What they do have is something most other festivals lack: an unusually appealing format that ingeniously embraces its environment. Intimate chamber concerts at Frank Lloyd Wright's Robie House, formal sets in the University of Chicago's Logan Center for the Arts, dance-band sessions on the Midway Plaisance – each booking is tailored to a signature Hyde Park venue.
Yet all of this is produced with the barest of resources. Dumbleton, who teaches full-time at the School of the Art Institute of Chicago, works for the festival under contract, as does music administrator Carolyn Albritton, and they've contracted with various parties to provide support for marketing and venue operations. A University of Chicago intern, a hands-on board and roughly 300 volunteers do everything else.
But an event as increasingly complex as this cannot run on a wing and a prayer forever, which is why the Hyde Park Jazz Festival now stands at a crossroads.
In January, the fest became a 501(c)3 non-profit organization, no longer operating under the auspices of the now-disbanded Hyde Park Alliance for Arts and Culture. And this year is the first in which Dumbleton has been involved in programming from the first day of planning. In effect, she and the jazz aficionados who work with her have been dealing with two demanding tasks at once: building this year's fest while starting to strategize for the future.
In a way, Dumbleton and friends are following the model of SFJAZZ, which started out in 1982 as the two-day San Francisco Jazz Festival and has become one of the most ambitious, year-round jazz presenters in the country.
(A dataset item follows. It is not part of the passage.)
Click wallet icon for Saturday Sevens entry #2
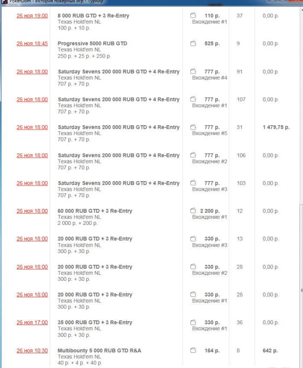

"It's an interesting thing when the community just comes together and makes an audience … and then you think: 'Oh, we better build an infrastructure' " to support it, says Dumbleton.
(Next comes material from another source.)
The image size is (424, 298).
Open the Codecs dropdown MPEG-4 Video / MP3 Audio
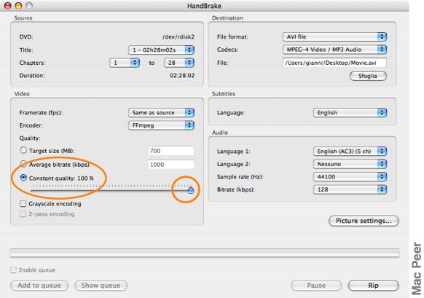(335, 50)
At this point, Dumbleton does not know what form that organizational structure might take. In the next few months, she and her cohorts will see how much funding they can raise to transform the Hyde Park Jazz Festival from a once-a-year event that appears and quickly disappears, like Brigadoon, into an arts institution that can nurture jazz in Hyde Park throughout the year. Dumbleton envisions the Hyde Park Jazz Festival staging events in partnership with organizations such as University of Chicago Presents and the Jazz Institute of Chicago and collaborating with artists to create interdisciplinary works that encompass jazz, dance, theater and what-not.
Surely the intense public support the festival has enjoyed from the beginning shows that there's an audience hungry for this kind of programming on the South Side, an ancestral home for jazz in America.
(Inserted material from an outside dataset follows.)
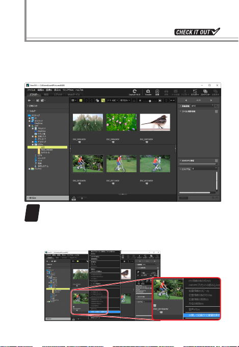Open the Nikon Transfer camera icon
Screen dimensions: 239x347
click(x=148, y=92)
The programming for this year's festival – which, like last year, has a budget of $300,000 – suggests that Dumbleton and friends are enhancing an already smartly conceived soiree.
For starters, this year's fest will feature more experimental bands than ever, including Mike Reed's People, Places & Things; Ken Vandermark's Midwest School; Frank Rosaly's Green and Gold; plus ensembles led by visionaries Douglas Ewart, Jeff Parker and Tomeka Reid. For slightly less daring tastes, the fest will present pianist Willie Pickens, saxophonist Ari Brown, singer Maggie Brown (no relation) and trumpeter Corey Wilkes, among others, though one hastens to add that these artists, too, routinely push beyond jazz convention.
Moreover, the festival scheduling has changed a bit this time around.
"One of the things we heard last year is that there was so much, that people couldn't get to what they wanted to see," says Dumbleton, acknowledging that stylistically related ensembles were playing at the same time at various venues.
So Dumbleton has tried to program similar attractions in sequence, so listeners who want to hear all the experimental artists, for instance, can catch one after another in different settings.
Two venues from previous years – the Hyde Park Art Center and Hyde Park Union Church – will not be part of the festival this time: They were already booked and could not participate. Dumbleton expects they'll be back in 2014.
As always, the University of Chicago has been central to presenting the festival, says Dumbleton.